La main-d'oeuvre autochtone en priorité

Les différents enjeux qui touchent la présence autochtone en milieu urbain ont été discutés lors d'une rencontre impliquant des élus municipaux, du Conseil de la nation atikamekw, du Conseil des Atikamekw de Wemotaci et du Centre d'amitié autochtone de La Tuque. Il a notamment été question de l'intégration de la main-d'oeuvre autochtone sur le marché du travail en Haute-Mauricie.
«Nous avons eu de belles discussions qui nous aident mutuellement à mieux comprendre la réalité de chacun. [...] Nous voulons travailler le plus souvent possible en partenariat avec le CNA et le Centre d'amitié autochtone.
Leur clientèle représente environ 24 % des citoyens de La Tuque à l'heure actuelle et leur nombre est en progression. Cette réalité comporte plusieurs défis, c'est pourquoi nous devons nous asseoir ensemble pour déterminer comment nous pouvons mieux servir cette population», a souligné le maire de La Tuque, Normand Beaudoin.
Le principal sujet à l'ordre du jour était l'intégration de la main-d'oeuvre autochtone dans les différents projets de développement économique en préparation à La Tuque, tels que la bioraffinerie, la minicentrale hydroélectrique Manouane Sipi, le secteur minier, la villégiature et le développement touristique. 
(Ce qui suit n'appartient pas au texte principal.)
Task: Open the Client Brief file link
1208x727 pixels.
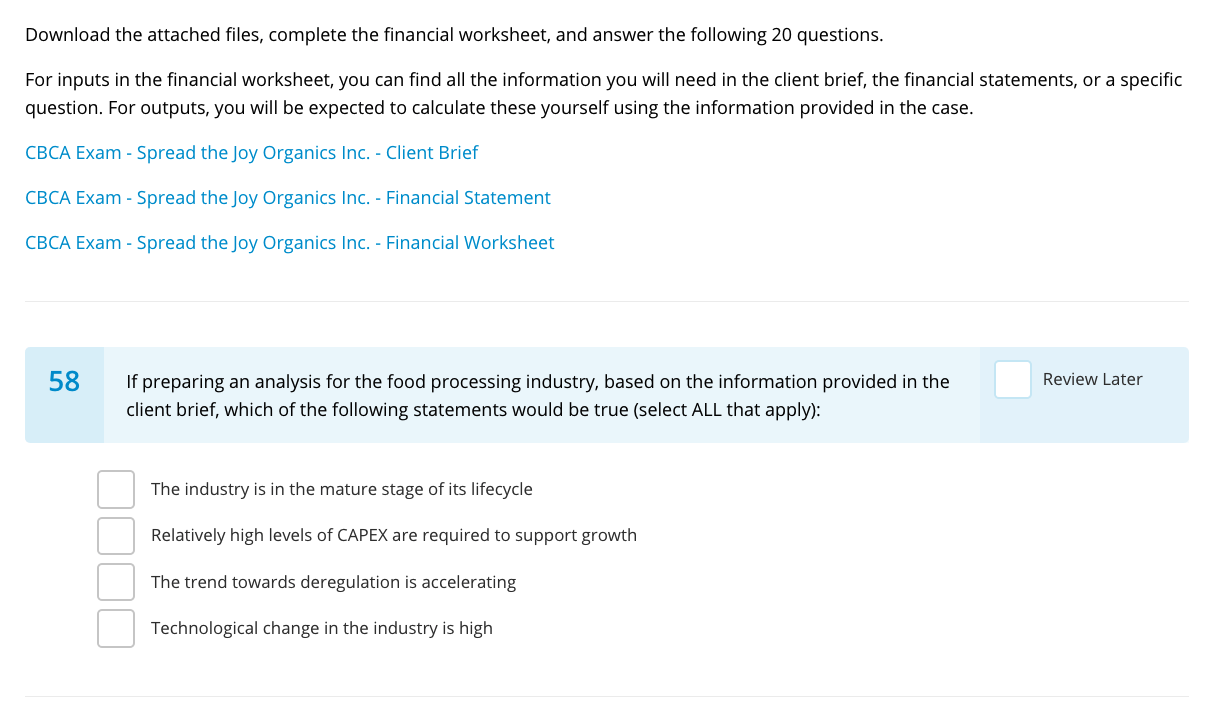Action: click(x=251, y=153)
La Ville souhaite, dans le cadre de cette démarche, établir un plan d'action sérieux et crédible, notamment pour être en mesure de permettre à la main-d'oeuvre autochtone de profiter des opportunités d'emplois qui vont s'offrir à elle dans les mois ou les années à venir sur le territoire.
«Ville de La Tuque veut jouer un rôle de leader dans ce dossier. Nous travaillons sur tous ces projets économiques pour créer de l'emploi chez nous et nous voulons que les autochtones en profitent tout autant que le reste de la population.
Pour que ça fonctionne, il faut se préparer. Il y a plusieurs obstacles sur notre route, mais la meilleure façon d'y arriver est d'en parler le plus souvent possible et de travailler ensemble à trouver des solutions en s'aidant mutuellement. Avec la rencontre de la semaine dernière, nous avons franchi une première étape», a conclu le maire Beaudoin.